# Set exercise
Repeat the lines of the records from the one containing "Task: Switch to the Intents tab" through the one containing "Click КУПИТЬ В", inclusive, exactly as they appear.

◇ ◇ ◇ ◇ ◇

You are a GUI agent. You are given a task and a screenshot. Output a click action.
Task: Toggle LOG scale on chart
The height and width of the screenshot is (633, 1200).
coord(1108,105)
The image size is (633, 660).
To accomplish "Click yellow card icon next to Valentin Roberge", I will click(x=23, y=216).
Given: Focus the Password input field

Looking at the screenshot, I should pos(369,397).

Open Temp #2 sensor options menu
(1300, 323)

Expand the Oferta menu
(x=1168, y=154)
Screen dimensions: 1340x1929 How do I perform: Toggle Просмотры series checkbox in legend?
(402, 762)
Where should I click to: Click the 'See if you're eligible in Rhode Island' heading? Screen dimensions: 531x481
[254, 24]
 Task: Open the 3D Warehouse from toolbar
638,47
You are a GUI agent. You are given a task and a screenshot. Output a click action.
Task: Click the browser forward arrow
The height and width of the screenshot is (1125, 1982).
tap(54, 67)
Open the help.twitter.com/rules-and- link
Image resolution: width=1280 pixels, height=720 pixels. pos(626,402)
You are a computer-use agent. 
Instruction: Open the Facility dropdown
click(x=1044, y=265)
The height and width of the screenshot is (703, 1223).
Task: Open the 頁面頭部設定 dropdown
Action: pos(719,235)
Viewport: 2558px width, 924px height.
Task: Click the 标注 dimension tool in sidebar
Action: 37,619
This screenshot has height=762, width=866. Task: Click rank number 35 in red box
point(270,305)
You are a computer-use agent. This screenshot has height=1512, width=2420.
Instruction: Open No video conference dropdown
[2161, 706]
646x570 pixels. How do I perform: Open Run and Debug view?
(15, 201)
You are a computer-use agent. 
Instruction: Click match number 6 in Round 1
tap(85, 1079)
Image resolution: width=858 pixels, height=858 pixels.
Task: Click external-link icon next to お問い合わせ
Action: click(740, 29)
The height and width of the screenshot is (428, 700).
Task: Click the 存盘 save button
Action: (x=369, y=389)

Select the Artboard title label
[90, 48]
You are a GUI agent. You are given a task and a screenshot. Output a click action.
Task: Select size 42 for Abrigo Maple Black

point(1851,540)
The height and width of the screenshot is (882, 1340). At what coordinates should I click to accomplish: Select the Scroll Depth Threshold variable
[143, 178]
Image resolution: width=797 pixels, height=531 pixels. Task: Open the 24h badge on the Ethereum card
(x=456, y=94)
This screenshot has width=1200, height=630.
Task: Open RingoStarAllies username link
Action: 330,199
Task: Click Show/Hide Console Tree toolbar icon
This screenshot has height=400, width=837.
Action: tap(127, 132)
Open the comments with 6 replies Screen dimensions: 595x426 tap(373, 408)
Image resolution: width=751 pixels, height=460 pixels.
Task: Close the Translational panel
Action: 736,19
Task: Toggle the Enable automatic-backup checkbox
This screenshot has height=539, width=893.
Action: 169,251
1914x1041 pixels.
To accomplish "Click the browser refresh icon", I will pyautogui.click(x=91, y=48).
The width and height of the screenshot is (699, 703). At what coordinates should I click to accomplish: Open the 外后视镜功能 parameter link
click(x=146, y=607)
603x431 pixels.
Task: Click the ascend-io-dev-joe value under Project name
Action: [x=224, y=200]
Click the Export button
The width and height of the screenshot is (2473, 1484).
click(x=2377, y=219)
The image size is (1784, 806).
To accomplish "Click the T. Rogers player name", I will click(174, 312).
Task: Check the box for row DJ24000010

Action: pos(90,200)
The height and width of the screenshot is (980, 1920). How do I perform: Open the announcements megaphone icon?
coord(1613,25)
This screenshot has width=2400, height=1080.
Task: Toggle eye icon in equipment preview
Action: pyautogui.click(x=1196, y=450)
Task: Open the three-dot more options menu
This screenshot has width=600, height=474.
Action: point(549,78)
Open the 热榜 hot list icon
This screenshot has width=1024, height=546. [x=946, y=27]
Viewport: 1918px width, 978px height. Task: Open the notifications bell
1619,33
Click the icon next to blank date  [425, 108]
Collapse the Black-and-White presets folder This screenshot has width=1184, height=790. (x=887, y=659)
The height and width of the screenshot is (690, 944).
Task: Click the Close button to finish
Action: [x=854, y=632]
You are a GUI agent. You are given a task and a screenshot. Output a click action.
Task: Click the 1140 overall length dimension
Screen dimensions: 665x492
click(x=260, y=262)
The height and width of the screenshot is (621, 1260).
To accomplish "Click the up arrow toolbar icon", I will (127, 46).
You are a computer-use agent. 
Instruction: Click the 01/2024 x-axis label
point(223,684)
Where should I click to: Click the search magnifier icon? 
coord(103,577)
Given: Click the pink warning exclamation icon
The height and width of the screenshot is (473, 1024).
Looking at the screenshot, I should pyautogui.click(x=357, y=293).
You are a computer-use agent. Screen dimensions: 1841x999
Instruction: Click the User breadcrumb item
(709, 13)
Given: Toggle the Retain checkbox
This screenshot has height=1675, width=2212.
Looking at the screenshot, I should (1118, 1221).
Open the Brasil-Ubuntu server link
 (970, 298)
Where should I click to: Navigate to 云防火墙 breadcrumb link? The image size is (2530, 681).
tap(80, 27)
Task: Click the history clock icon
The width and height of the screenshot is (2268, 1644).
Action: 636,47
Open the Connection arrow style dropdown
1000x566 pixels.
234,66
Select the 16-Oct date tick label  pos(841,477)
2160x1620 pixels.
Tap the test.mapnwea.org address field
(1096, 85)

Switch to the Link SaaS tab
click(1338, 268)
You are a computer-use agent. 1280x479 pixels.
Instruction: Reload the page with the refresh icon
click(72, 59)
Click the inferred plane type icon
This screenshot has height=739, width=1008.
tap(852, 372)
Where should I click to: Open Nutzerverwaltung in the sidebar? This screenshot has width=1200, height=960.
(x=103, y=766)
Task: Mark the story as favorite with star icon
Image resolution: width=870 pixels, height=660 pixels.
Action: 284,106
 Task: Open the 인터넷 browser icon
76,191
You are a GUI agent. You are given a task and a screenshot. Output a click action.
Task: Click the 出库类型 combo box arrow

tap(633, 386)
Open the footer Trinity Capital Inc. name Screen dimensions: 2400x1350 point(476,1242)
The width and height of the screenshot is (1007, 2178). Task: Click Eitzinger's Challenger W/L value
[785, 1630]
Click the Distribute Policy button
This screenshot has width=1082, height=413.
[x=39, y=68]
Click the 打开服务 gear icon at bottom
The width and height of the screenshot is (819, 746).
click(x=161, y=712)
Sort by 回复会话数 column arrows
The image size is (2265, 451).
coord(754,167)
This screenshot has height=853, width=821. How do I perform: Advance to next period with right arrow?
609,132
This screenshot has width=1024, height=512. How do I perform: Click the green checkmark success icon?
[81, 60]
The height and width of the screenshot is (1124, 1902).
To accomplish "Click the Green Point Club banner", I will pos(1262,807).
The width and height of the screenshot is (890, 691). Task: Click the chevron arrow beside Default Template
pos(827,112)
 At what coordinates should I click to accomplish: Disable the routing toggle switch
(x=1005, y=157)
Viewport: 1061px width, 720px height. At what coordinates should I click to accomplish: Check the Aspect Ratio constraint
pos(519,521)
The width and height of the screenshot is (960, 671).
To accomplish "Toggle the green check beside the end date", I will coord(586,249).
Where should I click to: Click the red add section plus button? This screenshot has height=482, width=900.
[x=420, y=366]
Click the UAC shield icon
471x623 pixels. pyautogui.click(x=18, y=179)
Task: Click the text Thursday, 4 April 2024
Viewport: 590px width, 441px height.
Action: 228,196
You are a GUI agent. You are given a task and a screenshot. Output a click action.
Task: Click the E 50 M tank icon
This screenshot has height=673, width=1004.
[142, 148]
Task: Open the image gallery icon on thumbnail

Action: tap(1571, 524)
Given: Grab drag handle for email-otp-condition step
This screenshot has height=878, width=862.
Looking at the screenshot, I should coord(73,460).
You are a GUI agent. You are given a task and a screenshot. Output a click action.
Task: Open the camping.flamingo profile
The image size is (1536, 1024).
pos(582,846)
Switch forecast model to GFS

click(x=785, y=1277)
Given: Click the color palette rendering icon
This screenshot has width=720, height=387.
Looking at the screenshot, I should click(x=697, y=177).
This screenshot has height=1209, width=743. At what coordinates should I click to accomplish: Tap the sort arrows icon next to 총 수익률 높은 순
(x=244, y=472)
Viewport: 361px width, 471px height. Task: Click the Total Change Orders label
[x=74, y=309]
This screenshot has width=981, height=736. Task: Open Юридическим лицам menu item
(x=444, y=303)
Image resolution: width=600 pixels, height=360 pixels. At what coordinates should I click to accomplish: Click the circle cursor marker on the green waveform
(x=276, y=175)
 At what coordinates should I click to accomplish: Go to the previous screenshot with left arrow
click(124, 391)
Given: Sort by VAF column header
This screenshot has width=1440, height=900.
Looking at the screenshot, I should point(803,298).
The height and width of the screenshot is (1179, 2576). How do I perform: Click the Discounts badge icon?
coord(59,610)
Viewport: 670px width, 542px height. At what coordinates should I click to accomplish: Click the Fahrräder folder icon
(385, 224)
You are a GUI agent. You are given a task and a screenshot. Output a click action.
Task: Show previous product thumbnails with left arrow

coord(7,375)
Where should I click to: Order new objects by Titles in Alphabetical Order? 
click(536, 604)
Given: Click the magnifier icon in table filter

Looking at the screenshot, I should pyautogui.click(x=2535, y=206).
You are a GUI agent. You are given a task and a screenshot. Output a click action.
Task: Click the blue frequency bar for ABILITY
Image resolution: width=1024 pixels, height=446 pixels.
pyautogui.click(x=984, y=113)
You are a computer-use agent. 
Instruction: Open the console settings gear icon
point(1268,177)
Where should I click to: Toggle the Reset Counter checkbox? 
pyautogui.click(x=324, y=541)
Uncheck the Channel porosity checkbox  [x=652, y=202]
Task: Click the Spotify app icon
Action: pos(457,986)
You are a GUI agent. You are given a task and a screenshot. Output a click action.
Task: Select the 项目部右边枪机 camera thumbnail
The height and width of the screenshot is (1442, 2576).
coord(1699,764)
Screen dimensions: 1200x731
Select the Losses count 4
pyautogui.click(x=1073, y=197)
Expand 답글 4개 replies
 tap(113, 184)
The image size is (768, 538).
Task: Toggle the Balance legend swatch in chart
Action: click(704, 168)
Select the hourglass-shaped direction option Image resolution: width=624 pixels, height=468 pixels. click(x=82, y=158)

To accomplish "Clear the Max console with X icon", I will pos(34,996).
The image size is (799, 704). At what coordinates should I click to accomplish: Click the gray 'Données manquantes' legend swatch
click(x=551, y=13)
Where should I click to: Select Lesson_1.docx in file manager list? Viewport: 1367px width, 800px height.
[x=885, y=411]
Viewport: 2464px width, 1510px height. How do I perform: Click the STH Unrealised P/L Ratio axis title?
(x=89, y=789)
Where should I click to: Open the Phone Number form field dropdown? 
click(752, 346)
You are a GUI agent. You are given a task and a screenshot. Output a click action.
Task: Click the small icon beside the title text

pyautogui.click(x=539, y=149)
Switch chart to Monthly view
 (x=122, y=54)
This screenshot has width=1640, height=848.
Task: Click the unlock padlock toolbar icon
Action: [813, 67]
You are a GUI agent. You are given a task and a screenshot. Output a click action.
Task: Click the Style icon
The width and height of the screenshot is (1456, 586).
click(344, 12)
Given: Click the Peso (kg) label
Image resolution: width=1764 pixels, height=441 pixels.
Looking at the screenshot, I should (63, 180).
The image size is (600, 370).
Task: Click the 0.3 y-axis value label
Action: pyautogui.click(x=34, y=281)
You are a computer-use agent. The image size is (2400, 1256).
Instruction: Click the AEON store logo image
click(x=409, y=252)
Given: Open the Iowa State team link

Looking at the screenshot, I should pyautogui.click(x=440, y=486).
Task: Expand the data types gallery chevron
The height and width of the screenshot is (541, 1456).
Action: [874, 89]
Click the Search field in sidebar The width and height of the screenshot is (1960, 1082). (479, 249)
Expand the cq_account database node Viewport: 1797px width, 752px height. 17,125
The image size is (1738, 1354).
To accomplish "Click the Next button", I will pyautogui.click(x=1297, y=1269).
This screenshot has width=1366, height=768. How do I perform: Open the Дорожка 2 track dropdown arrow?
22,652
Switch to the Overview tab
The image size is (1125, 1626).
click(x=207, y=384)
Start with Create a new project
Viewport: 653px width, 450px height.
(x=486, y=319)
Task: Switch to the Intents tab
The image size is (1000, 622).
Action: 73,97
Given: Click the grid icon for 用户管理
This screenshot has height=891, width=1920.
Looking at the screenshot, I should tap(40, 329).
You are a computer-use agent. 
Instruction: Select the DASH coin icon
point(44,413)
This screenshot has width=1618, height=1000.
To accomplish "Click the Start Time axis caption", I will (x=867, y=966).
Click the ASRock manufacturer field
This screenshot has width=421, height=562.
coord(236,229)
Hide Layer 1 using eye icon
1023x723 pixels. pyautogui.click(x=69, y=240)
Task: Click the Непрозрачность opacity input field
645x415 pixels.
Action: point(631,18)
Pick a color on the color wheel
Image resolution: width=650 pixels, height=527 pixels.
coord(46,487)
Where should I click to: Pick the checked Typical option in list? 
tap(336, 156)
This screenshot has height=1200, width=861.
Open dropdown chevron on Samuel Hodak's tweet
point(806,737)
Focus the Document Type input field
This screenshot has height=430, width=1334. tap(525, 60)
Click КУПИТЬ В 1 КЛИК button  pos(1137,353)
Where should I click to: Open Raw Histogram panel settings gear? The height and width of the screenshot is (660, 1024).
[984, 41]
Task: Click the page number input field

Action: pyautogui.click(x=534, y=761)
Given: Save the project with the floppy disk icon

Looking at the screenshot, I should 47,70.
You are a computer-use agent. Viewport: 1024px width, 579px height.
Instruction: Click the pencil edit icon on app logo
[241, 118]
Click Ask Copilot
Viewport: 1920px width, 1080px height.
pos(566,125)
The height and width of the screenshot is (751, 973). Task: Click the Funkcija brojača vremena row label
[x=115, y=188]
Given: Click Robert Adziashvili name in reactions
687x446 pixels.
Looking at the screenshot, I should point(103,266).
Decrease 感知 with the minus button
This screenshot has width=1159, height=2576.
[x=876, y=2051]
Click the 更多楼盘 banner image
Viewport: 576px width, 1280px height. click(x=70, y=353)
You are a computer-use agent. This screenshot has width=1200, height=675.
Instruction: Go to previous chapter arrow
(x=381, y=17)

◇ ◇ ◇ ◇ ◇

# Written answer
Task: Switch to the Intents tab
The image size is (1000, 622).
Action: 73,97
Given: Click the grid icon for 用户管理
This screenshot has height=891, width=1920.
Looking at the screenshot, I should tap(40, 329).
You are a computer-use agent. 
Instruction: Select the DASH coin icon
point(44,413)
This screenshot has width=1618, height=1000.
To accomplish "Click the Start Time axis caption", I will (x=867, y=966).
Click the ASRock manufacturer field
This screenshot has width=421, height=562.
coord(236,229)
Hide Layer 1 using eye icon
1023x723 pixels. pyautogui.click(x=69, y=240)
Task: Click the Непрозрачность opacity input field
645x415 pixels.
Action: point(631,18)
Pick a color on the color wheel
Image resolution: width=650 pixels, height=527 pixels.
coord(46,487)
Where should I click to: Pick the checked Typical option in list? 
tap(336, 156)
This screenshot has height=1200, width=861.
Open dropdown chevron on Samuel Hodak's tweet
point(806,737)
Focus the Document Type input field
This screenshot has height=430, width=1334. tap(525, 60)
Click КУПИТЬ В 1 КЛИК button  pos(1137,353)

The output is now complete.